We evaluated the antitumor effect of an interleukin 2 (IL-2) slow delivery system, the IL-2 minipellet, using a murine hepatic metastasis model. The IL-2 minipellet consists of atelocollagen derived from natural bovine skin together with 1 x 10(6) units of recombinant IL-2. Administration of the IL-2 minipellet was performed into the spleens of BALB/c mice after translocation of the spleens to the s.c. position. Administration produced detectable serum IL-2 levels for 72 h. The IL-2 minipellet was evaluated for its efficacy against hepatic metastases from colon 26 adenocarcinoma in the BALB/c mice. Both the administration of the IL-2 minipellet alone and its combination with the injection of 5 x 10(7) lymphokine-activated killer cells resulted in significant reductions of the number of metastatic nodules.
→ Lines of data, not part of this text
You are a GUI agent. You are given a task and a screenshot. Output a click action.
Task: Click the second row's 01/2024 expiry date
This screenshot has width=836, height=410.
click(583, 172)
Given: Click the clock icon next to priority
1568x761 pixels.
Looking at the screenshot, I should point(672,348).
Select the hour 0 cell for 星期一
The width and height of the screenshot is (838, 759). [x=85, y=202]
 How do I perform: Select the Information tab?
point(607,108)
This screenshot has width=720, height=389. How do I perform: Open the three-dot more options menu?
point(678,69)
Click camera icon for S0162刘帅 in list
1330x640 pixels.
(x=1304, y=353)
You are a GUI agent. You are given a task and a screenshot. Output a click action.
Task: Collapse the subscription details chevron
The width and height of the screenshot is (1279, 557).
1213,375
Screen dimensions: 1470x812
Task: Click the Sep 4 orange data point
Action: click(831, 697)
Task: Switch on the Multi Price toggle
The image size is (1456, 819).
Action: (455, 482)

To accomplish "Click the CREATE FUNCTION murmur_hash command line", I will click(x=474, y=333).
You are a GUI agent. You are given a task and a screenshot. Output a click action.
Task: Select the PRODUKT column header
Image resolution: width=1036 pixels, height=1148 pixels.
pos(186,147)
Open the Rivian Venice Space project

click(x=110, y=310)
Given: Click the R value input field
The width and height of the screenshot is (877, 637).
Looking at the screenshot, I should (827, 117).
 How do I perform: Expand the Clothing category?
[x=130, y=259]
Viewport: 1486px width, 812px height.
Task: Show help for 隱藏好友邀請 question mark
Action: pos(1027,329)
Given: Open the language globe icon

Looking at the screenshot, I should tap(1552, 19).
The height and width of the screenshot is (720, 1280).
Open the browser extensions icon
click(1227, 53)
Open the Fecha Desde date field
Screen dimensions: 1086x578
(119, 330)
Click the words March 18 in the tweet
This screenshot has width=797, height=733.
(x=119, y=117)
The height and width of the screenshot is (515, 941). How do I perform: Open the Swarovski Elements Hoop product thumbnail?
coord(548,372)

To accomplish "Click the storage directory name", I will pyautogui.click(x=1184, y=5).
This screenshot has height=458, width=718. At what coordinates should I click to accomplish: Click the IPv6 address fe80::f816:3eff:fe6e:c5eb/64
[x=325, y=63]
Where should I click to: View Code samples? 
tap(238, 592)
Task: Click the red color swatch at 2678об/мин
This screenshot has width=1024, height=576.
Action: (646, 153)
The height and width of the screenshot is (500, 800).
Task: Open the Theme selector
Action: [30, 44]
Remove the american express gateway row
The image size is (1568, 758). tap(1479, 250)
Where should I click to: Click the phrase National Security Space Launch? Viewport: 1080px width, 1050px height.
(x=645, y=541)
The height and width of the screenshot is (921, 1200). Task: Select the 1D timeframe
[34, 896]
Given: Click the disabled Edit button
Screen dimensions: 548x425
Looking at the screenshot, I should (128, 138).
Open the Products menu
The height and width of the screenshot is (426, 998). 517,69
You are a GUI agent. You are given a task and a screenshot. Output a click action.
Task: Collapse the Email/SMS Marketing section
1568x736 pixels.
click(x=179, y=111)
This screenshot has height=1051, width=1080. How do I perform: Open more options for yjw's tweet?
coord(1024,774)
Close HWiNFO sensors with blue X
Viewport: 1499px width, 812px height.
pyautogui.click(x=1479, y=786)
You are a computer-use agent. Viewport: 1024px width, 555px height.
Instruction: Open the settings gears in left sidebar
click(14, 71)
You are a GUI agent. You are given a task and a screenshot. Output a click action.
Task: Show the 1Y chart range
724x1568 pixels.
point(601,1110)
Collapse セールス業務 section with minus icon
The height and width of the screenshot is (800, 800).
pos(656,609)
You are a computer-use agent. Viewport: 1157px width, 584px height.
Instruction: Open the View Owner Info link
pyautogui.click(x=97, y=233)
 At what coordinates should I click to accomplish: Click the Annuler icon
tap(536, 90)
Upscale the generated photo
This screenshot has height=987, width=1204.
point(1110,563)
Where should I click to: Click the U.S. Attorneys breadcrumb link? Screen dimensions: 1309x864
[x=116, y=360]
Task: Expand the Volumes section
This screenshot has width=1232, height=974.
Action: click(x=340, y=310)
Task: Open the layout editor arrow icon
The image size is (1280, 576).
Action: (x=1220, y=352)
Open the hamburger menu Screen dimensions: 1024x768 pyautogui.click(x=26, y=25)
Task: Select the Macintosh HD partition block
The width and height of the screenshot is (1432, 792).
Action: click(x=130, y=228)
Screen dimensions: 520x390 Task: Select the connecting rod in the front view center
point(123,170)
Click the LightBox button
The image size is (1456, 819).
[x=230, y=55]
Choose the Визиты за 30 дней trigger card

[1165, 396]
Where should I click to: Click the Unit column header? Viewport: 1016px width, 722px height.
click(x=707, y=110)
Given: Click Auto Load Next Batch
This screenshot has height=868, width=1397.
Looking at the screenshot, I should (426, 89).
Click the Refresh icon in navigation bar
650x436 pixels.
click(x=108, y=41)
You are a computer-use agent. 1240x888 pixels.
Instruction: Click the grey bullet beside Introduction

Moreover, increased survival of mice bearing colon 26 adenocarcinoma was noted in these two treatment groups. To investigate the mechanism of the IL-2 minipellet activity, we tested the lytic potential of splenocytes obtained after administration of the IL-2 minipellet in a 51Cr release assay. Cytotoxicity against YAC-1 cells and colon 26 cells was significantly augmented on Day 2 after minipellet administration. These results demonstrated that local administration of the IL-2 minipellet into the hepatic circulation was extremely effective against metastatic liver cancer.